For the fourth time in as many weeks, Clinton County Schools have received positive news about student achievement.
Results from the EXPLORE and PLAN tests taken in September by students in grade eight and 10 show tremendous improvement from the past year. In fact, the composite (or total) score for the PLAN test shows that Clinton County High School 10th graders are on par with the national average.
Clinton County Middle School eighth graders even exceeded the national average. Both the EXPLORE and the PLAN tests are pre-ACT tests. They are used to predict how well students will fare on the ACT given during the 11th grade year.
The good news from these test results is just the latest in a string of honors bestowed upon Clinton County Schools during the past month.
First, the Clinton County High School was designated a Proficient School by the Kentucky Department of Education based upon the state’s new accountability system.
Next, the high school received a congratulatory letter from Education Commissioner Terry Holliday recognizing CCHS as one of the top ten schools in the state for one-year growth on College and Career Readiness Rates.
Finally, the district received news from the College Board that it had been selected for the Advanced Placement (AP) District Honor Roll. Clinton County was one of only ten districts in the state to be included on the AP Honor Roll for increasing access and performance by students in Advanced Placement classes.
In Holliday’s letter to Clinton County High School Principal Sheldon Harlan, the KDE Commissioner said, “Congratulations to CCHS for being in the “top ten” schools for one-year growth in College and Career Readiness rates in Kentucky. I applaud your work and your response to the passage of Senate Bill 1 and its call for schools and districts to improve the college and career readiness for their students by 50 percent by the 2014-15 school year.”
Students who took the EXPLORE test at the middle school level scored higher than the national average in English, Reading and Science and was only a tenth of a point below that average in Math and was actually a tenth of a point higher than the national average (15.6 compared to 15.5) in the total composite score.
The more positive news is the overall improvement shown in the testing, taken this past September, compared to a year ago. In English, local students scored a 14.9, compared to 14.1 last year; in Math, the score was 15.4 compared to 14.5 a year ago; in Reading, students scored 14.8 compared to 14.3 last year and in Science, the score was up from 15.8 last year to 16.9 this year. Overall, the composite score was 15.6, up from 14.8 last year.
The results on the PLAN test, also taken in September by 10th graders at the high school, was just as impressive. Again, local students tested scored higher in three of four core categories–English, Reading and Science–compared to the national average and was just two points below in Math.

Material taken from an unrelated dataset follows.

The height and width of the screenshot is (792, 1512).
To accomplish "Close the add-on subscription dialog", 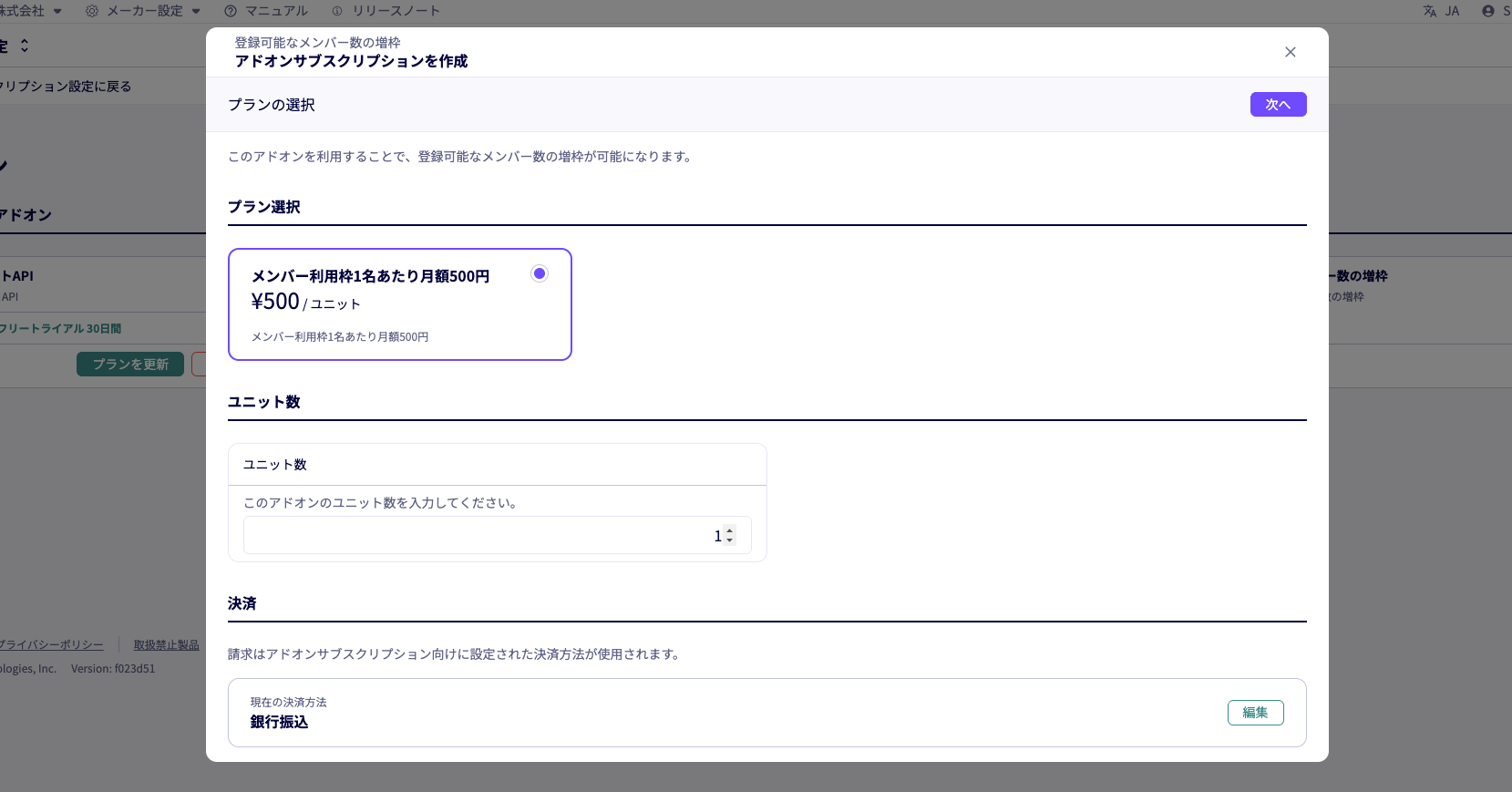I will [1290, 52].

Local students scored a 16.4 in English, compared to the national average of 16.2 and was above the 15.3 scored last year; in Math, the local average was 16.8 compared to the national average of 17.6, but the local average last year was 16; in Reading, the local score was 16.9 compared to the national rate of 16.7 and was also up from 16 last year; and in Science, local students scored a 18.1, compared to the national average of 17.8 and was also up almost a full point from the 17.2 last year. Overall, the composite average of local and national scores were dead even at 17.2.
“This is wonderful news,” said Paula Little, the district’s Instructional Supervisor. She stressed how hard both faculty and students at all the district schools have been working to improve achievement. She added that she was “extremely pleased” with the positive results and added, “Everyone should be very proud of how well our students are doing.”
Little noted as well that both the EXPLORE and PLAN tests are given by the same people who give the ACT test, a pre-requisite for college entry, and is a road map to how local students are expected to score on the actual ACT exam in their junior year of high school.
Superintendent Charlotte Bernard told the Clinton County News last Friday that she was “very excited” to see the improvement and shows the district continues to be on a path of improving. She said the pre-testing also allows the Clinton County School District to track comparisons in achievement from the eighth to tenth grade levels and eventually through the high school years.
“These (tests) are a good tool for parents to look at,” Bernard said. “We can break apart from year-to-year to gauge what direction we are going in and what we need to do to continually improve.” She also added the scores help student morale and commended students, parents and school faculty for the most recent string of good academic news.
The superintendent also was proud of the news of Clinton schools being selected for the AP District Honor Roll, which was one of only 10 districts in Kentucky that met the criteria for inclusion to the list.
Criteria for access to AP included at least an 11 percent improvement increase for smaller school districts; the percentage of exams taken by African American, Hispanic/Latino, and American Indian/Alaska Native students not decrease by more than 10 percent; and, performance levels must be maintained or improved when comparing the percentage of exams scoring a three plus from 2010-2012.
The AP College Board will release names of all Honor Roll awardees and send posters for each high school and district office, along with a web banner.
Bernard noted that advanced classes to prepare students for higher education was strenuous and those students who take the courses have to work harder. However, the classes, she says, “are getting students on track for college and career readiness.” “They (students) have to work harder but they become better students in the long run.”